## Task brief
Once you reach the line with "You are a computer-use" below, copy each line exactly, stopping after the line with "604x405 pixels.", and skip any pictures.

━━━━━━━━━━

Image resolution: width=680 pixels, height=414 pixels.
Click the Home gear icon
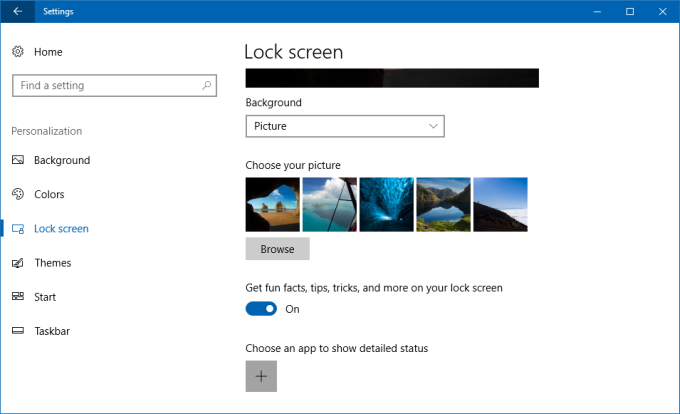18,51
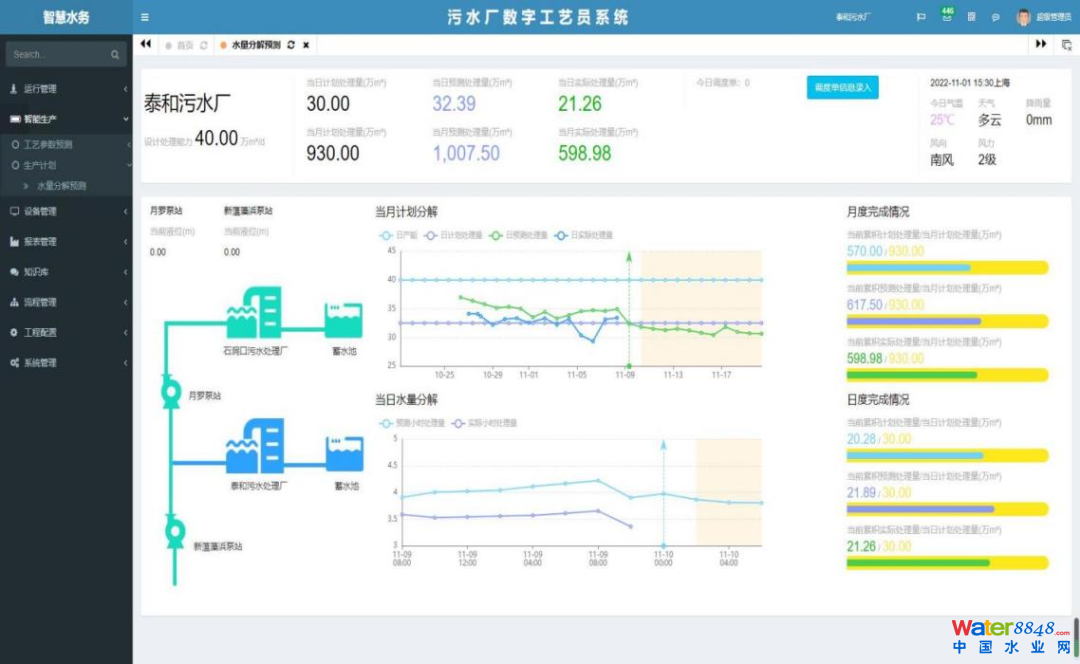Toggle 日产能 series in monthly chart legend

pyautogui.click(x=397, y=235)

━━━━━━━━━━

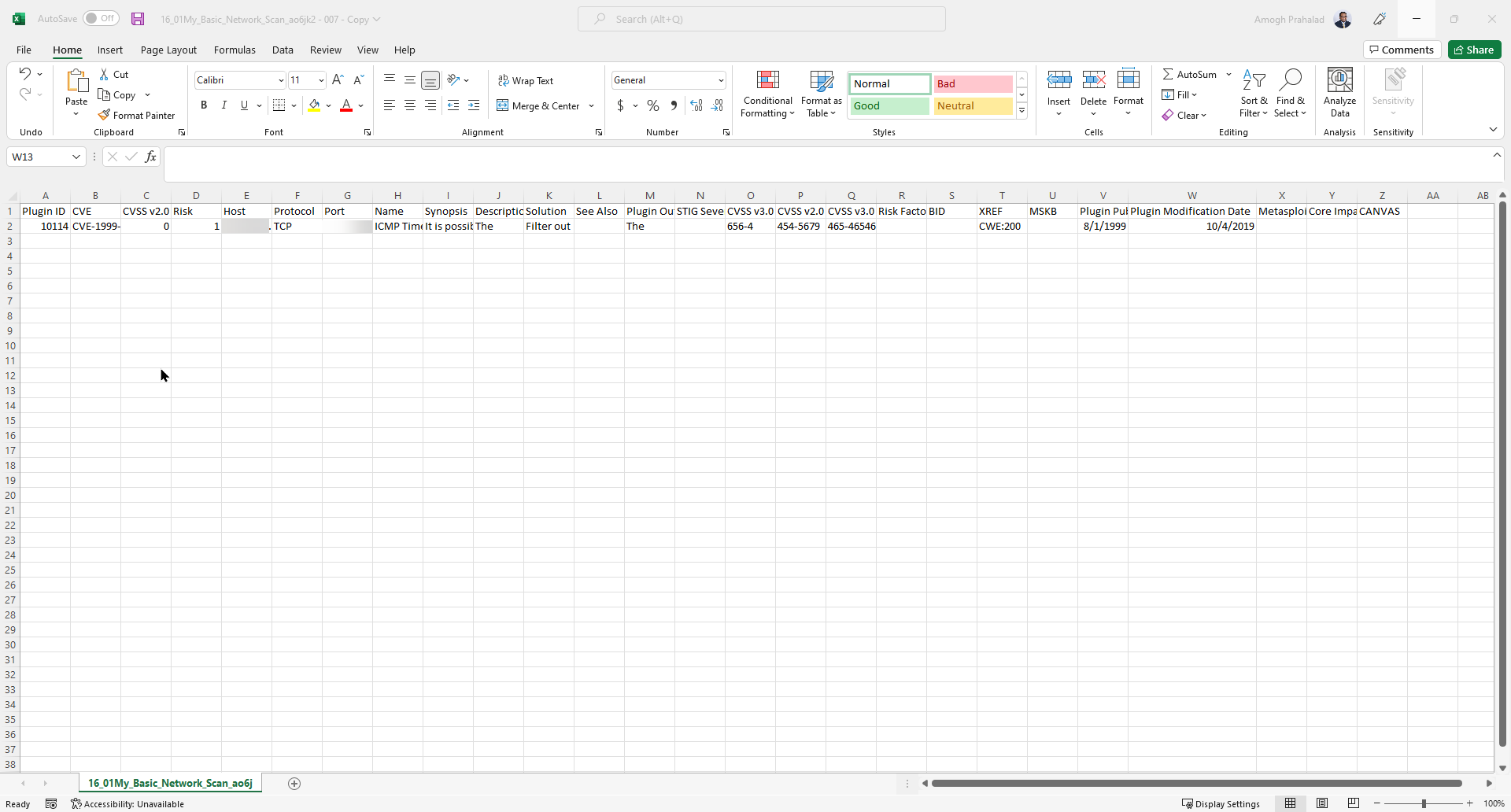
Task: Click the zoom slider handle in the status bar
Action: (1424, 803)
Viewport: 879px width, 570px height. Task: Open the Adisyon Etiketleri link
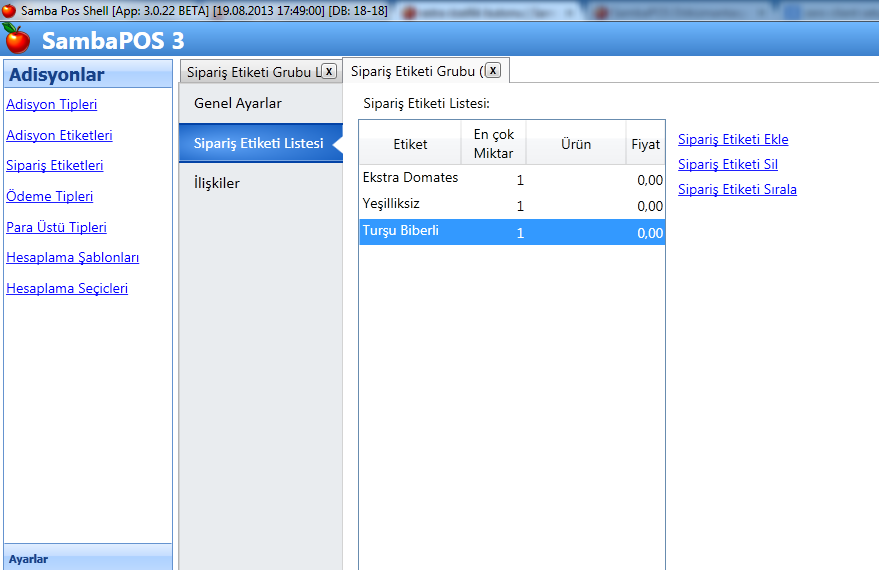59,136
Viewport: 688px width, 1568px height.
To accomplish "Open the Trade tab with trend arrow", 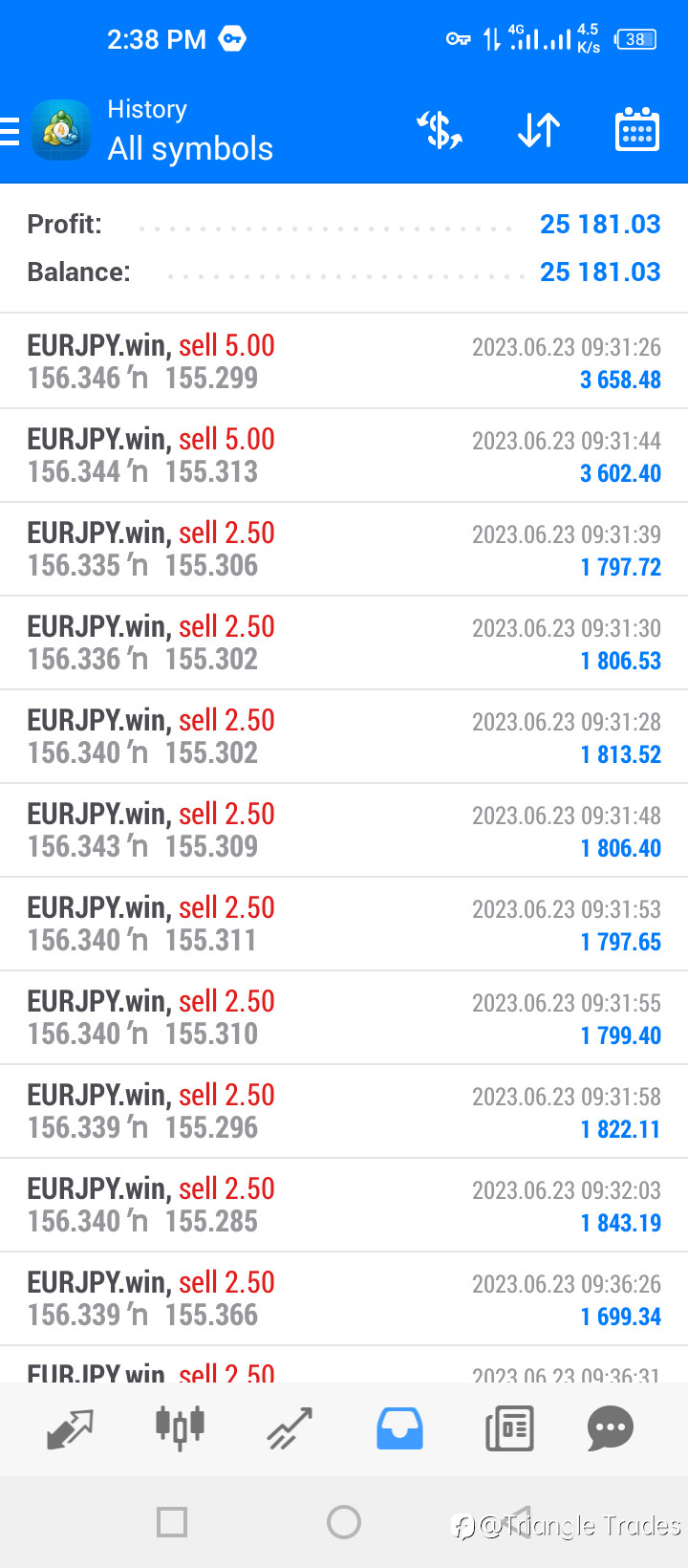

━━━━━━━━━━

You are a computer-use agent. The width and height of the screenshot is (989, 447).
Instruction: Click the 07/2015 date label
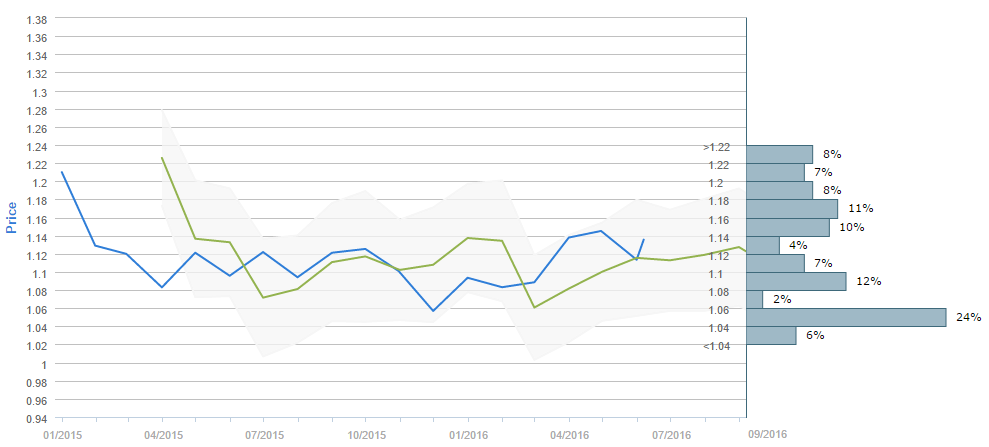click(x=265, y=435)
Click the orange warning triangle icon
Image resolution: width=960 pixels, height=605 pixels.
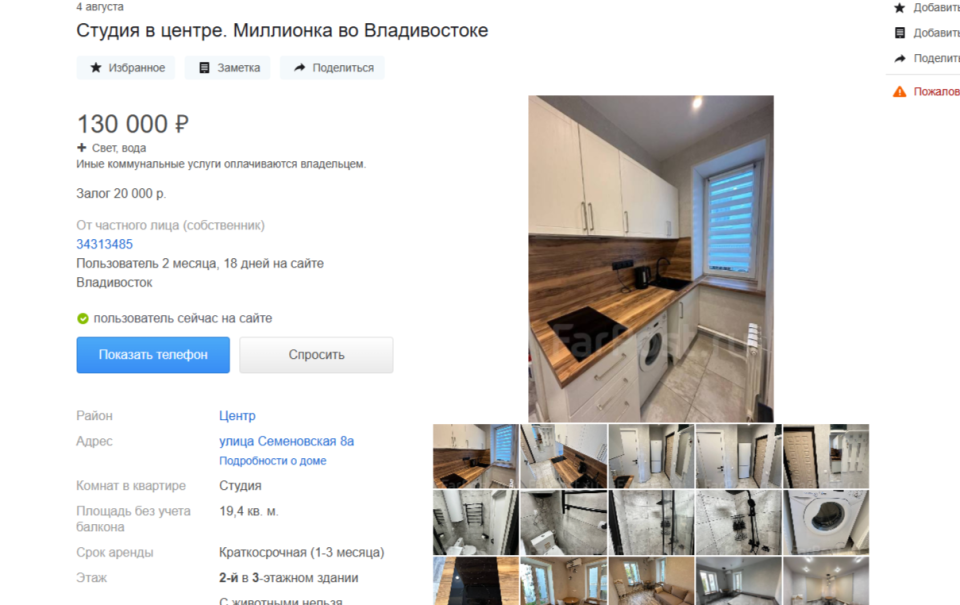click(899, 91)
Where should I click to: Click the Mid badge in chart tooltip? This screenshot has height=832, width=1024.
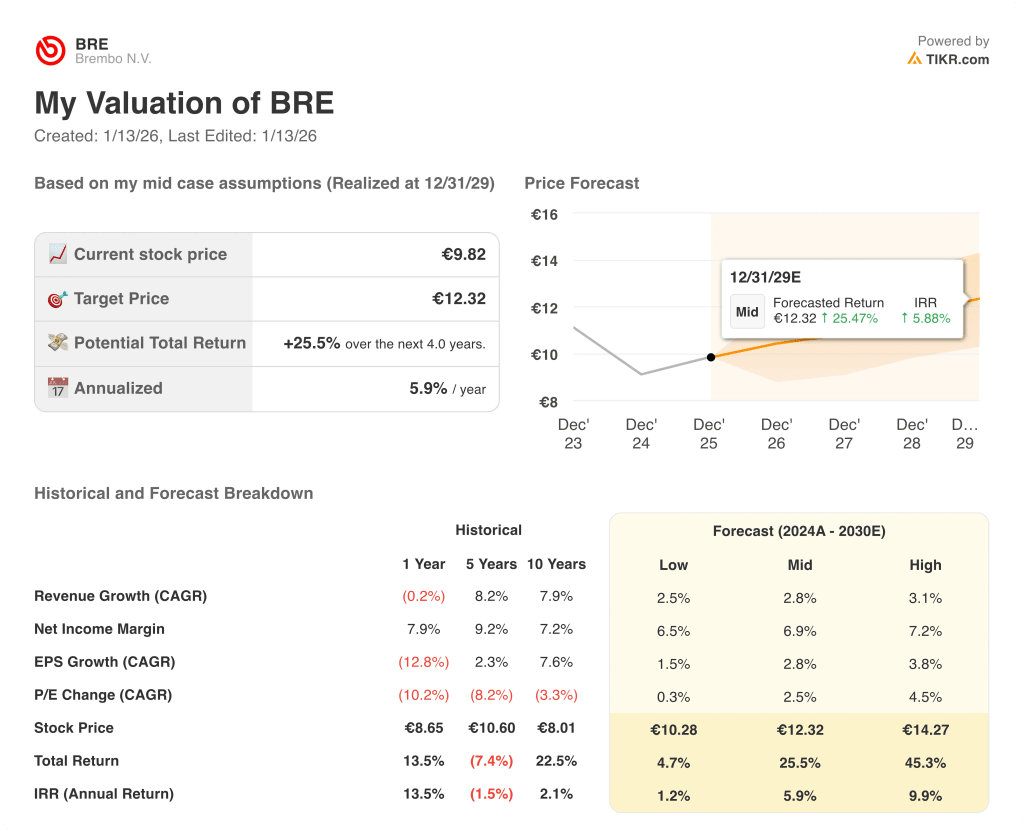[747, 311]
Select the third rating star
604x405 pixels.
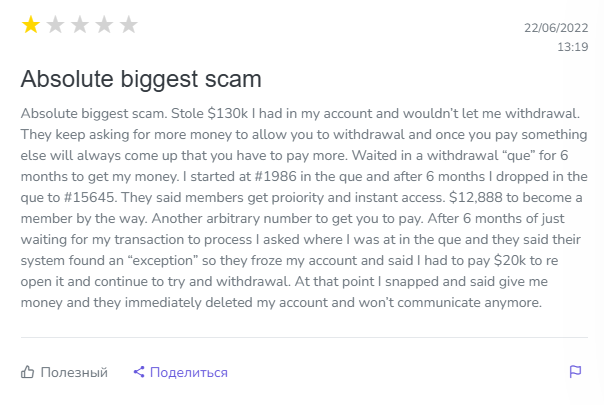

━━━━━━━━━━

## Your response
You are a computer-use agent. The width and height of the screenshot is (989, 447).
Instruction: Click the 07/2015 date label
click(x=265, y=435)
Click the orange warning triangle icon
Image resolution: width=960 pixels, height=605 pixels.
click(899, 91)
Where should I click to: Click the Mid badge in chart tooltip? This screenshot has height=832, width=1024.
[747, 311]
Select the third rating star
604x405 pixels.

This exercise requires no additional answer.